# WHAT YOU HAVE TO DO
After locating the line containing "Open the Dawn 版本 13.0.1 dropdown" in the entries below, please write out that line and the rest through the end exactly. Omit pictures.

Stored items from a collection:
● ● ●
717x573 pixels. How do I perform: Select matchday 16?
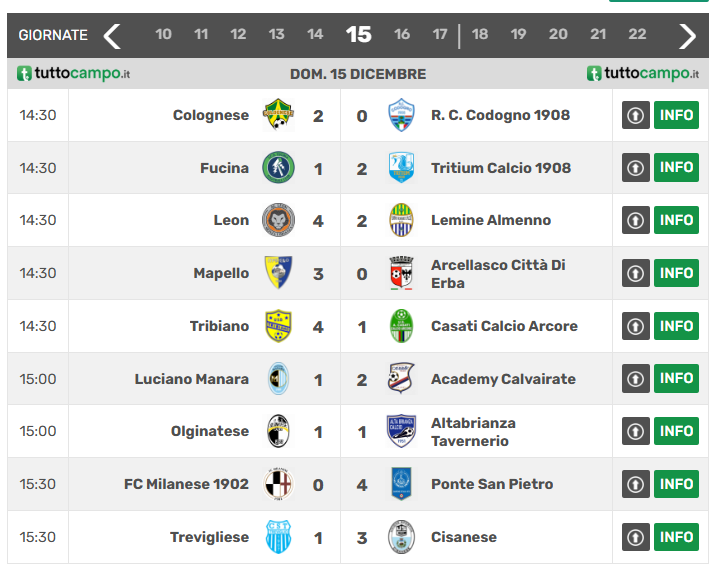click(402, 34)
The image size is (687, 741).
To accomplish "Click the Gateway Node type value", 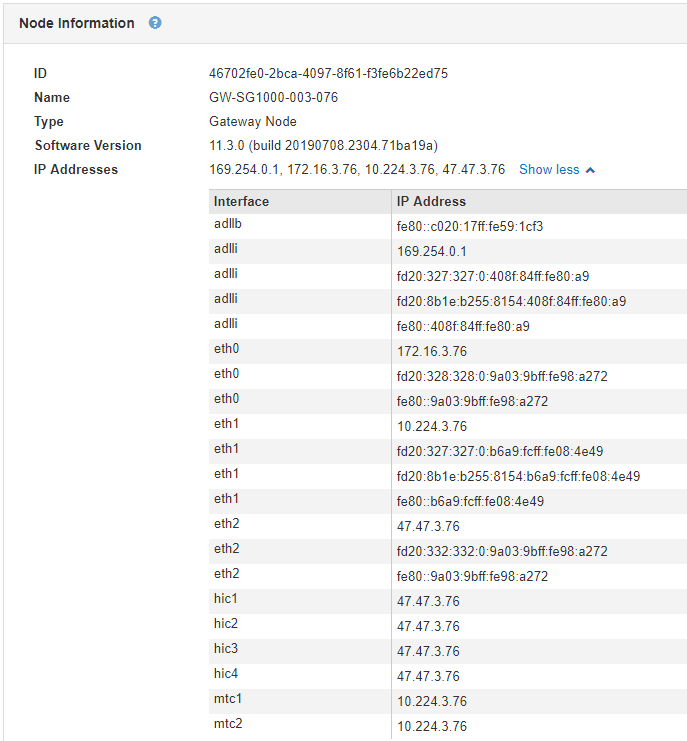I will 253,122.
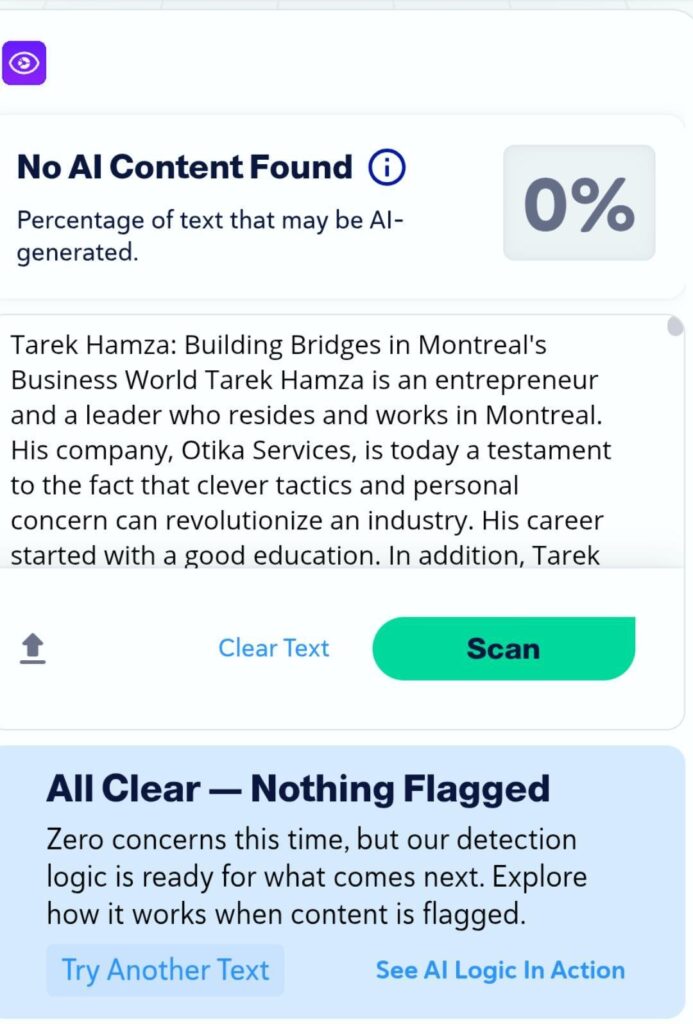Click the Clear Text link
This screenshot has width=693, height=1024.
tap(273, 648)
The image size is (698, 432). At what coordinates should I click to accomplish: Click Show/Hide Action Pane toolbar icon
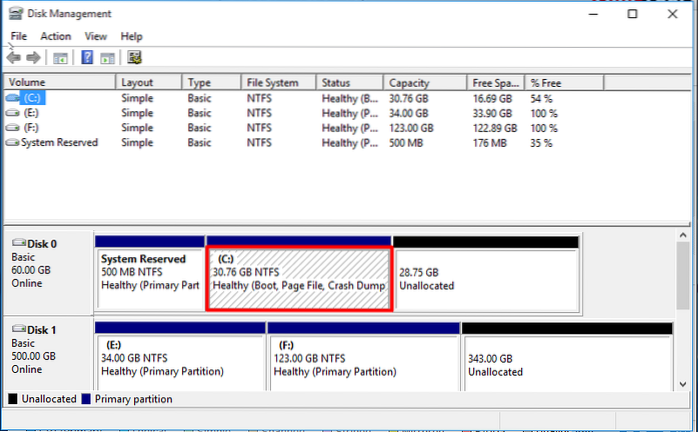pos(107,58)
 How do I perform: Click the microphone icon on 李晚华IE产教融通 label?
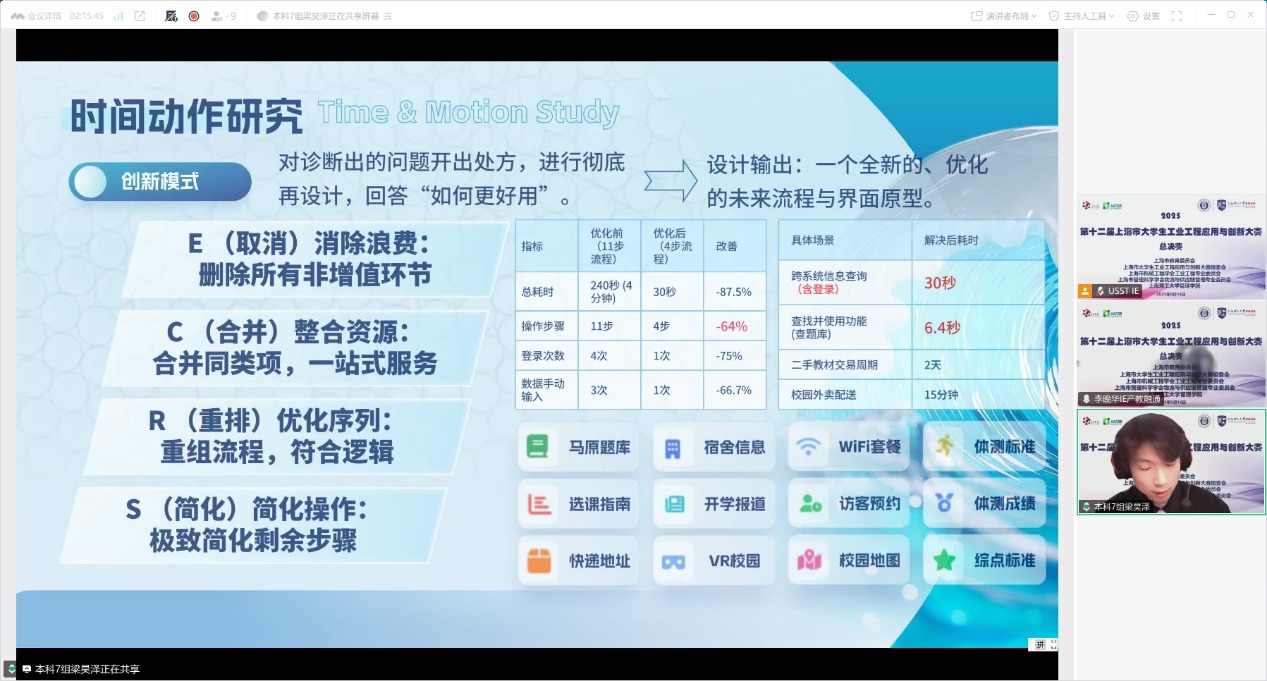[x=1086, y=399]
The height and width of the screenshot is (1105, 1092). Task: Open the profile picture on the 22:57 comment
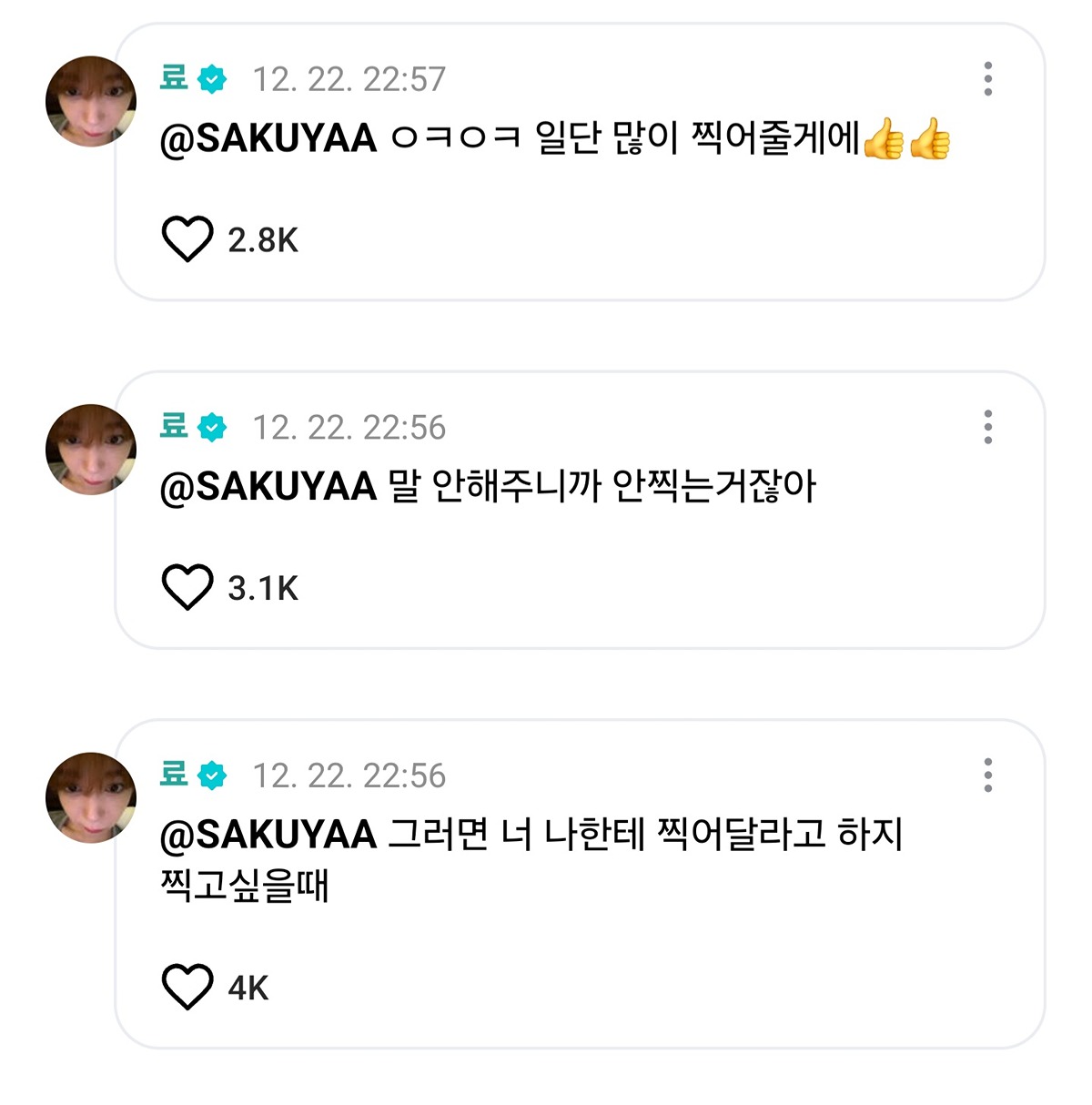click(x=91, y=101)
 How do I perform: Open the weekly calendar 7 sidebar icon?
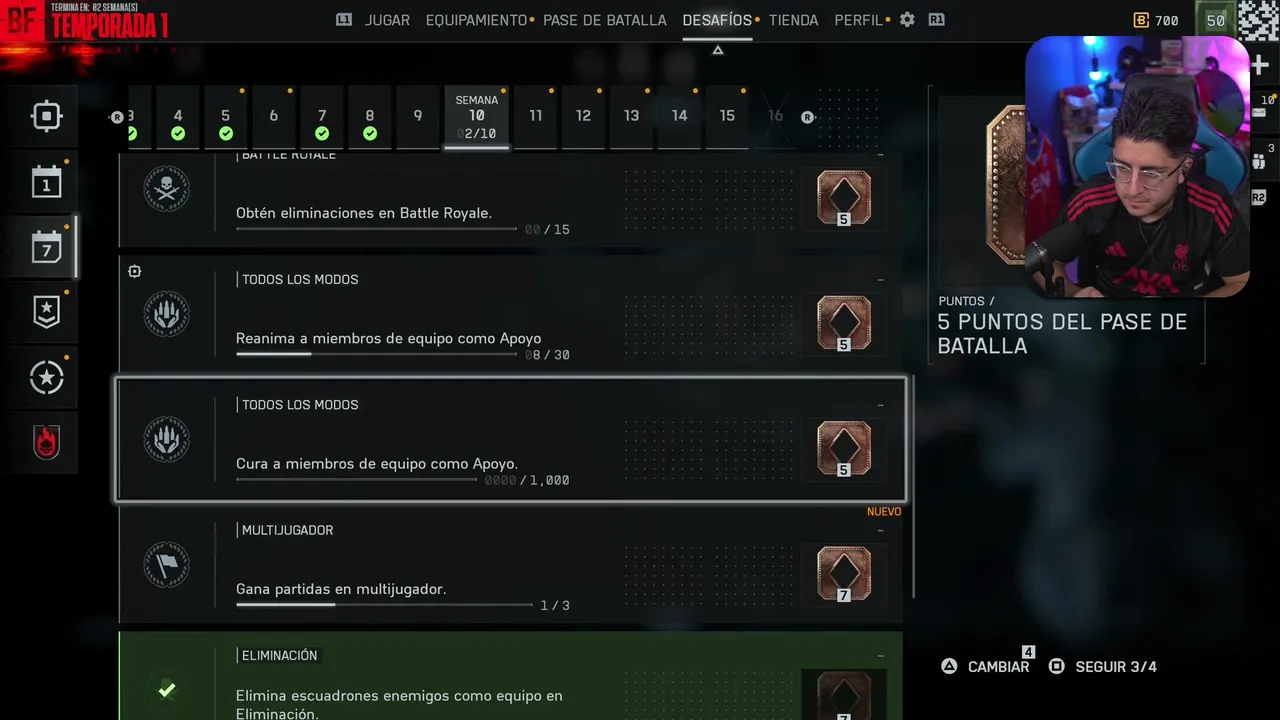pos(46,247)
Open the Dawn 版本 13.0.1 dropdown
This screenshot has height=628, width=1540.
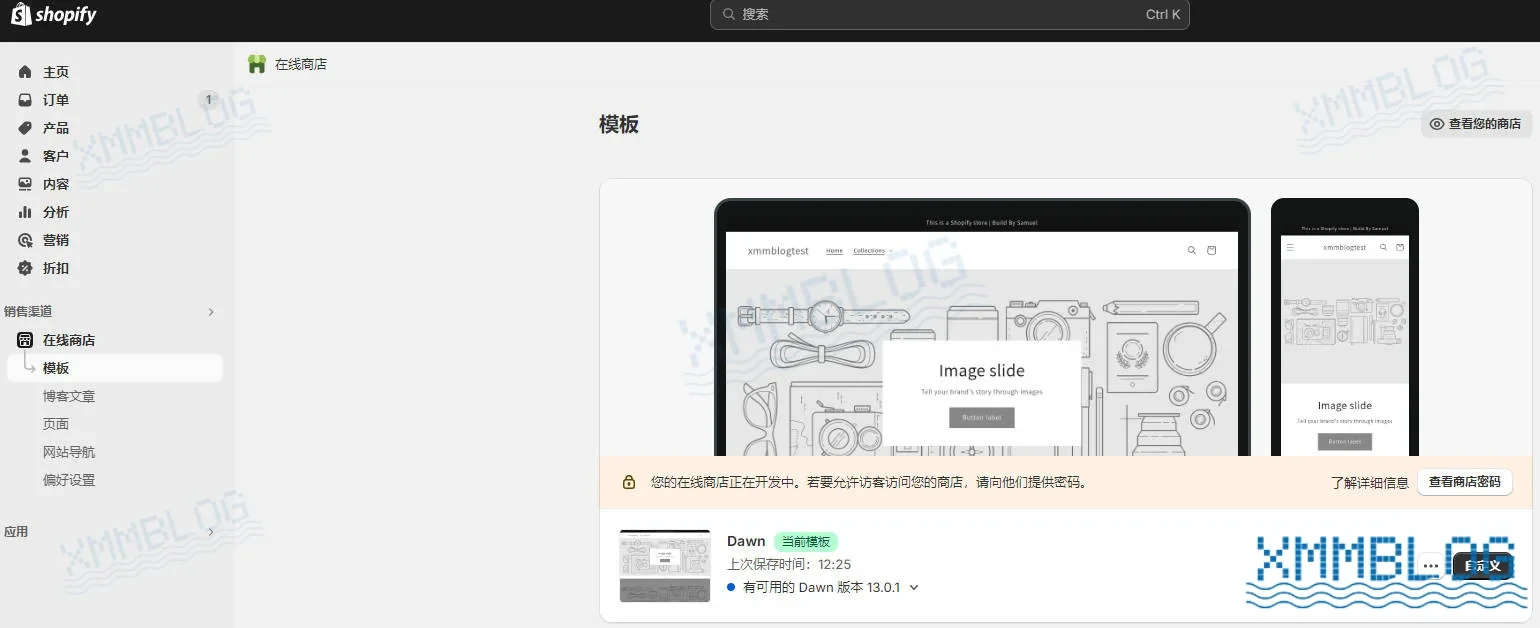pos(913,587)
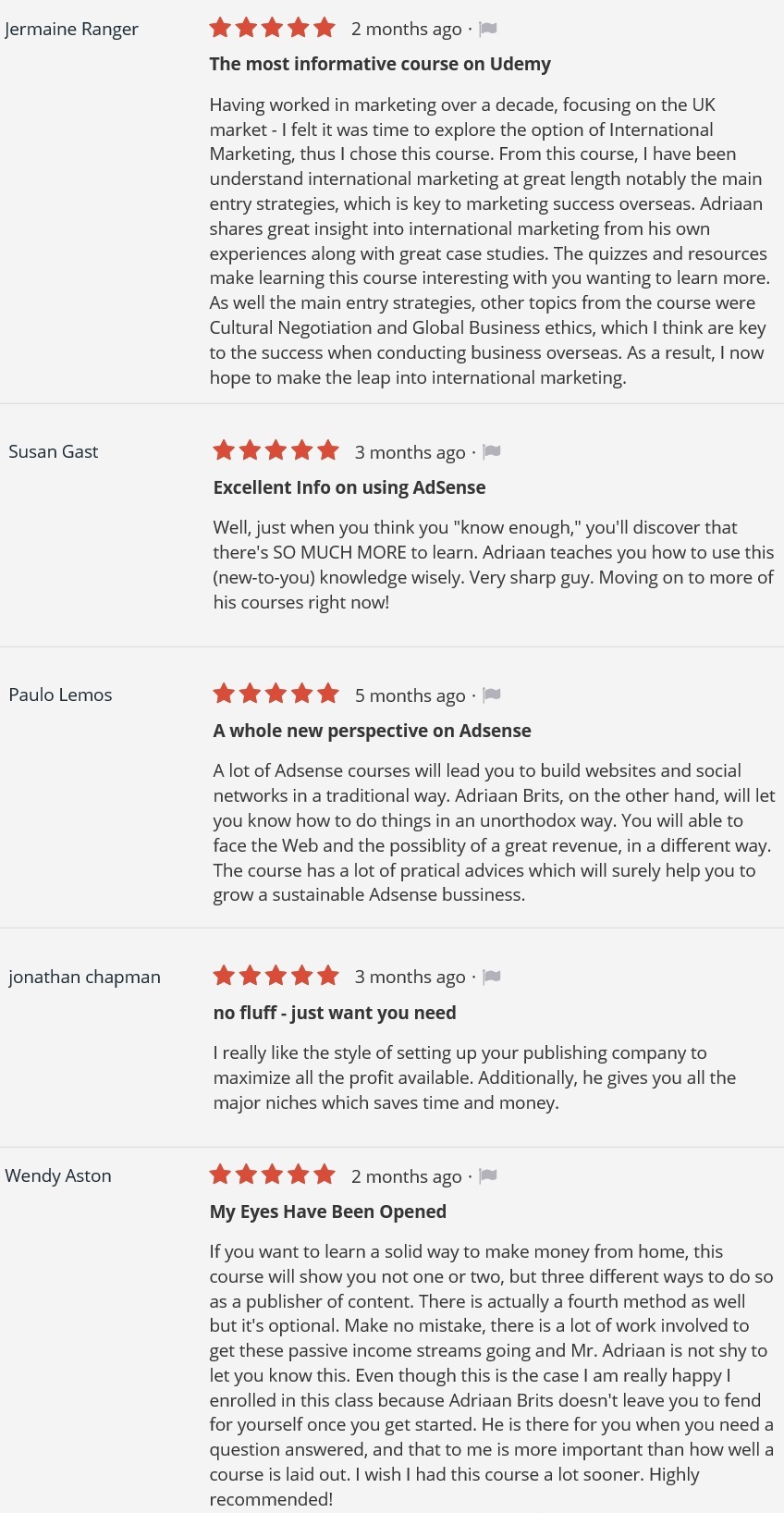Click the star rating on jonathan chapman's review
Screen dimensions: 784x1513
(276, 976)
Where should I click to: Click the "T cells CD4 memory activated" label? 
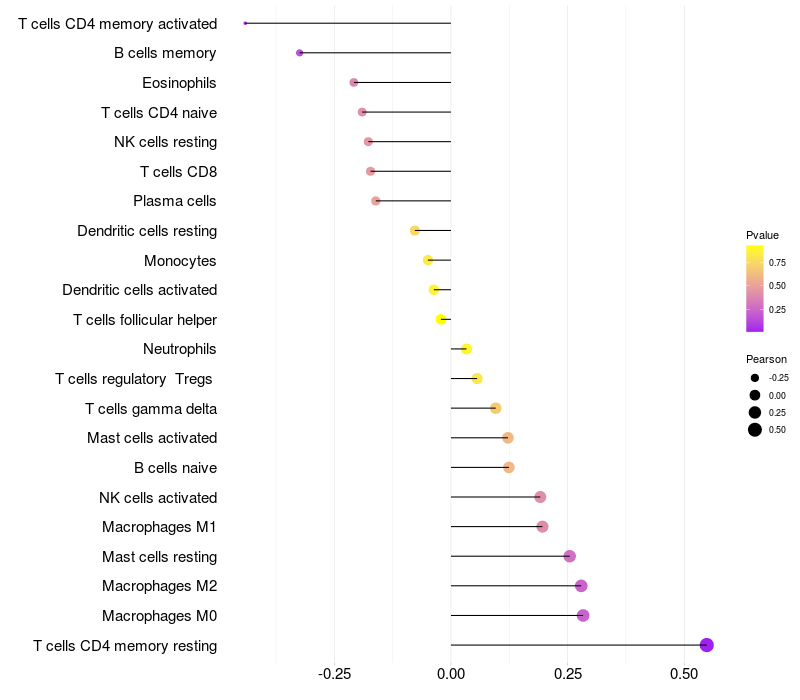[117, 23]
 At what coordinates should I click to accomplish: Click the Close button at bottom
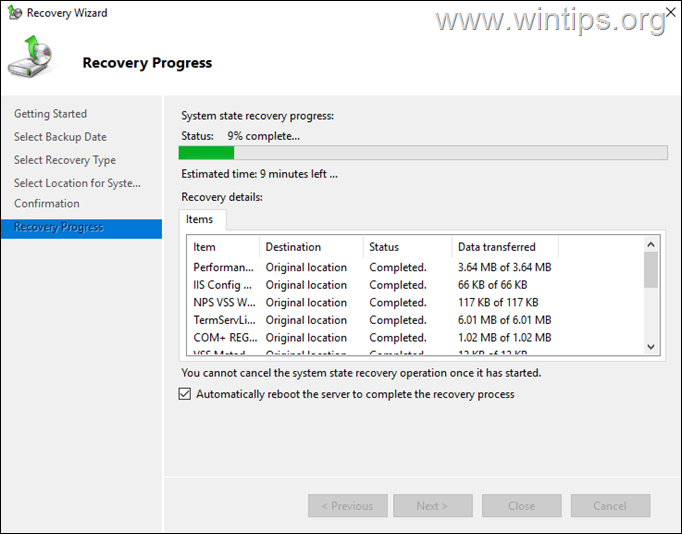pyautogui.click(x=521, y=506)
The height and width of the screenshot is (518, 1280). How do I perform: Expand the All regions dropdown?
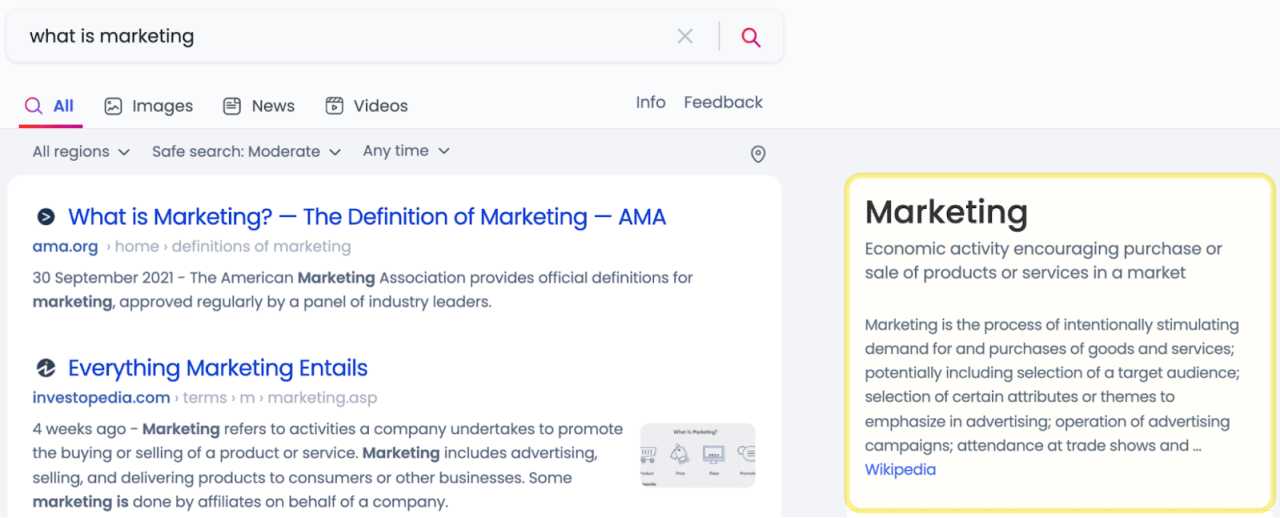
● ● ●
# REPLY TO THE TASK
Open the Dawn 版本 13.0.1 dropdown
This screenshot has height=628, width=1540.
pos(913,587)
Click the star rating on jonathan chapman's review
Screen dimensions: 784x1513
(276, 976)
Where should I click to: Click the "T cells CD4 memory activated" label? 
[117, 23]
 At what coordinates should I click to accomplish: Click the Close button at bottom
pyautogui.click(x=521, y=506)
The height and width of the screenshot is (518, 1280). How do I perform: Expand the All regions dropdown?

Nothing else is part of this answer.